Provided text →
Hi,
I was wondering where I can find information about how to set up the permissions for a file extractor reading only files from a few sites in SharePoint, i.e., not giving the extractor access to all sites. I have solved it using the GraphAPI, but this is quite cumbersome, so I was wondering if we have documentation on how this can be set up. I’ll post my solution below for clarity on how I solved the issue:
_______________________________________________________________________________
You will need to create two applications. One that is used in the file extractor and one to give access to the file extractor.
- Register the File Extractor App:
- Go to the Azure Active Directory portal.
- Click on "Azure Active Directory" then click on "App registrations".
- Click on "New registration" to register a new app.
- Grant API Permissions:
- Once your app is registered, click on the app's name to go to its dashboard.
- Click on "API permissions" in the left panel.
- Click "Add a permission".
- Choose "Microsoft Graph" and then "Application permissions".
- Look for the "Sites.Selected" permission and add it.
- Admin Consent:
- For application permissions, an administrator needs to provide consent for the app to have the specified permissions.
- In the "API permissions" tab, after adding the required permissions, you'll see the "Grant admin consent for rYour Organization]" button. Click it. This will grant the necessary permissions at the tenant level.

Extracted rows:
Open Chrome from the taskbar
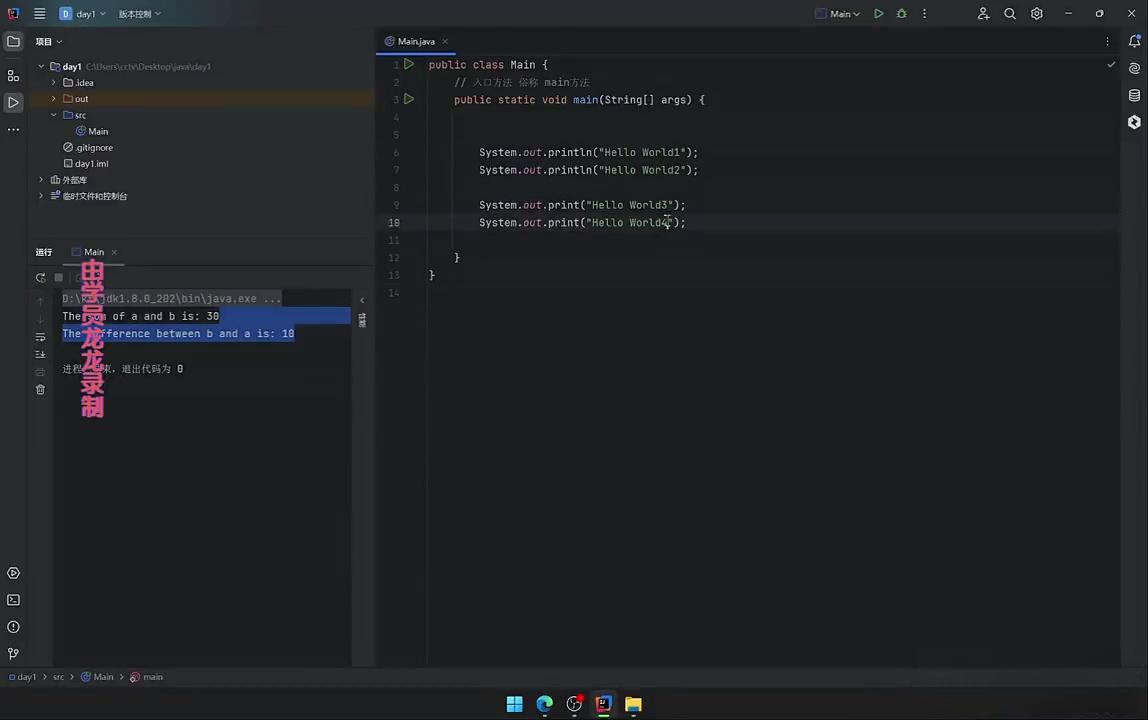 coord(544,704)

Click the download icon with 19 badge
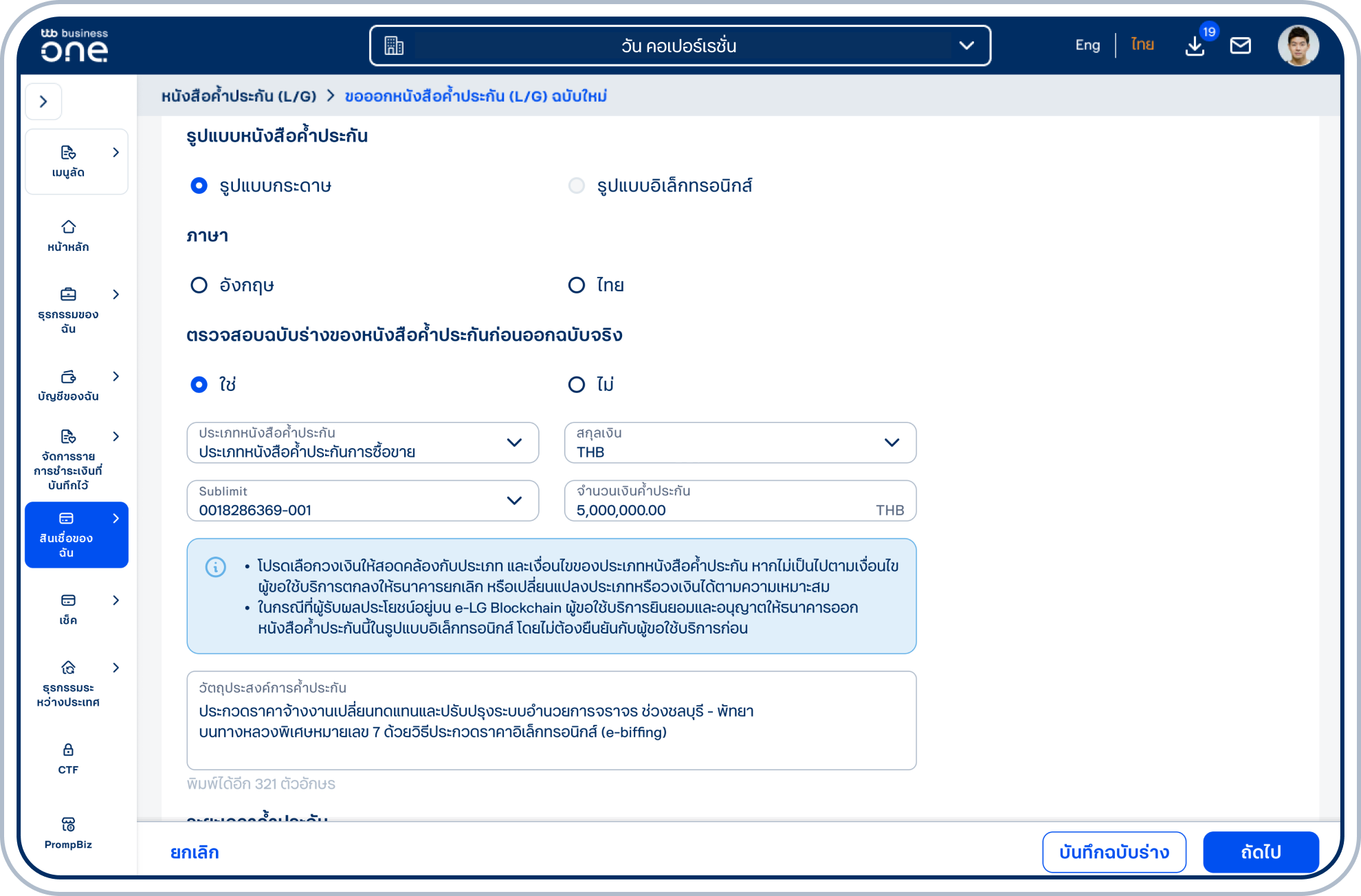pyautogui.click(x=1195, y=46)
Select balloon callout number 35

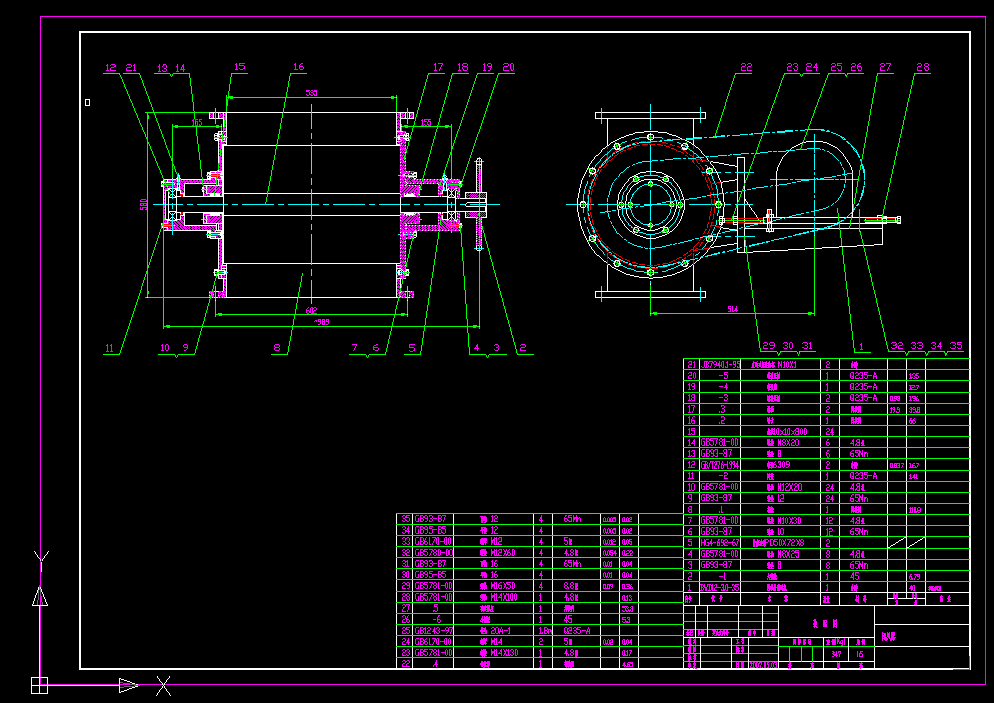pyautogui.click(x=958, y=345)
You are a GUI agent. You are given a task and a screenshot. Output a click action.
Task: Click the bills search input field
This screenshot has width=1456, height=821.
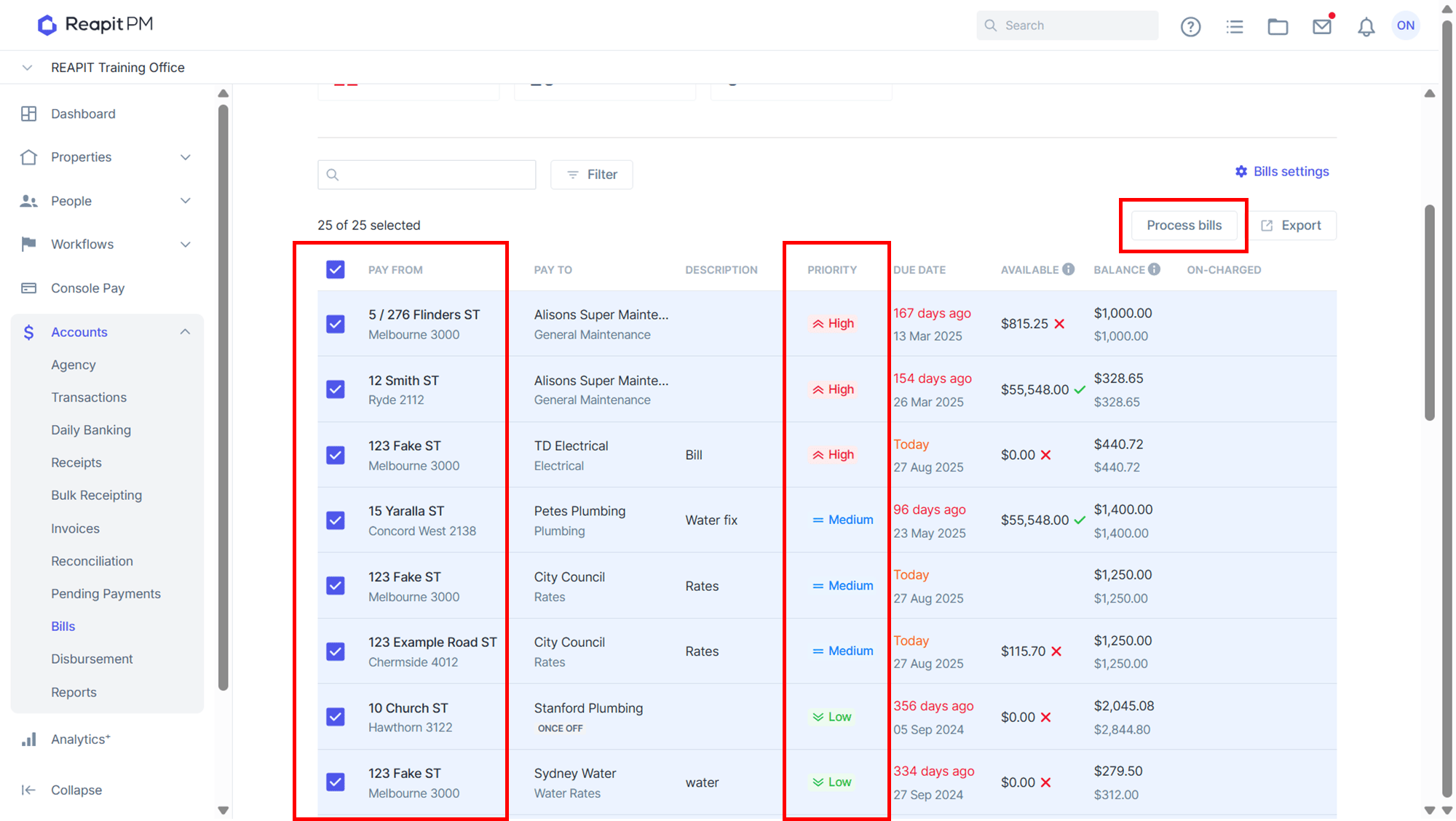427,175
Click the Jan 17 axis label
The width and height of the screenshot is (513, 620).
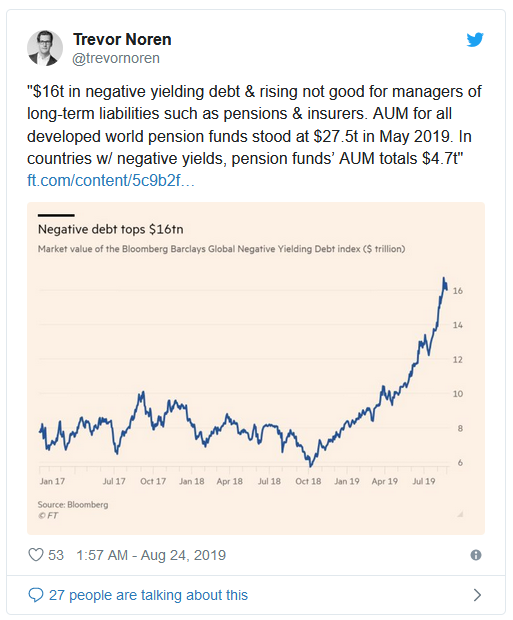click(x=52, y=481)
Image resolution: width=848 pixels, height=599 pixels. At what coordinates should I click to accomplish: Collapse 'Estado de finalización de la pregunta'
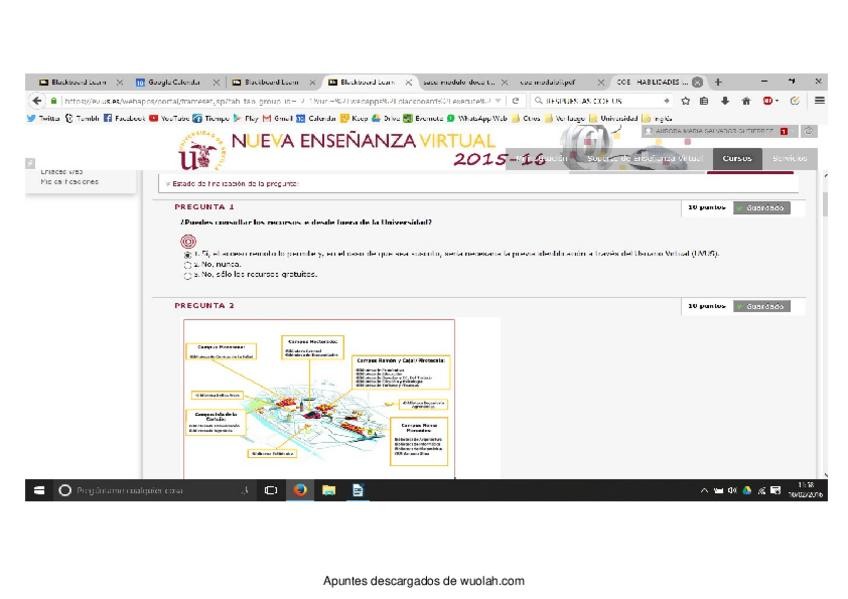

Your tasks →
[1] In the SharePoint permissions post, which Microsoft Graph application permission should be added to the file extractor app?
[2] Write the next part of the SharePoint permissions post, picking up after its last step.

Task-by-task results →
[1] The "Sites.Selected" permission.

[2]
- Grant Access to the Specific SharePoint Site:
- Now, even with admin consent, for "Sites.Selected", you still need to specify which sites your app can access.
- Create new App with Sites.FullControl.All (Application) and Sites.Read.All (Application) permission and a client secret
- Give access using the GraphAPI
- You need to fill in the Id’s and secret of the app you created, as well as the app you need to give access to
# GIVE ACCESS
#AAD AppOnly for Graph API
$tenantId="{tenantId}"
$aadClientId = "{adminClientId}"
$aadClientSecret = "{adminClientSecret}"
$file_extractor_app_id = "{file_extractor_app_id}"
$file_extractor_app_name = "{file_extractor_app_name}"
$siteName = "Testsite"
$scopes = "https://graph.microsoft.com/.default"
$loginURL = "https://login.microsoftonline.com/$tenantId/oauth2/v2.0/token"
$Token = Invoke-RestMethod -Method Post -Uri $loginURL -Body @{grant_type="client_credentials";client_id=$aadClientId;client_secret=$aadClientSecret;scope=$scopes}
$headers = @{'Authorization'="$($Token.token_type) $($Token.access_token)"}
# FIND SITE ID
# Define the URI and body
$uri = "https://graph.microsoft.com/v1.0/sites/1bbzmd.sharepoint.com:/sites/$siteName"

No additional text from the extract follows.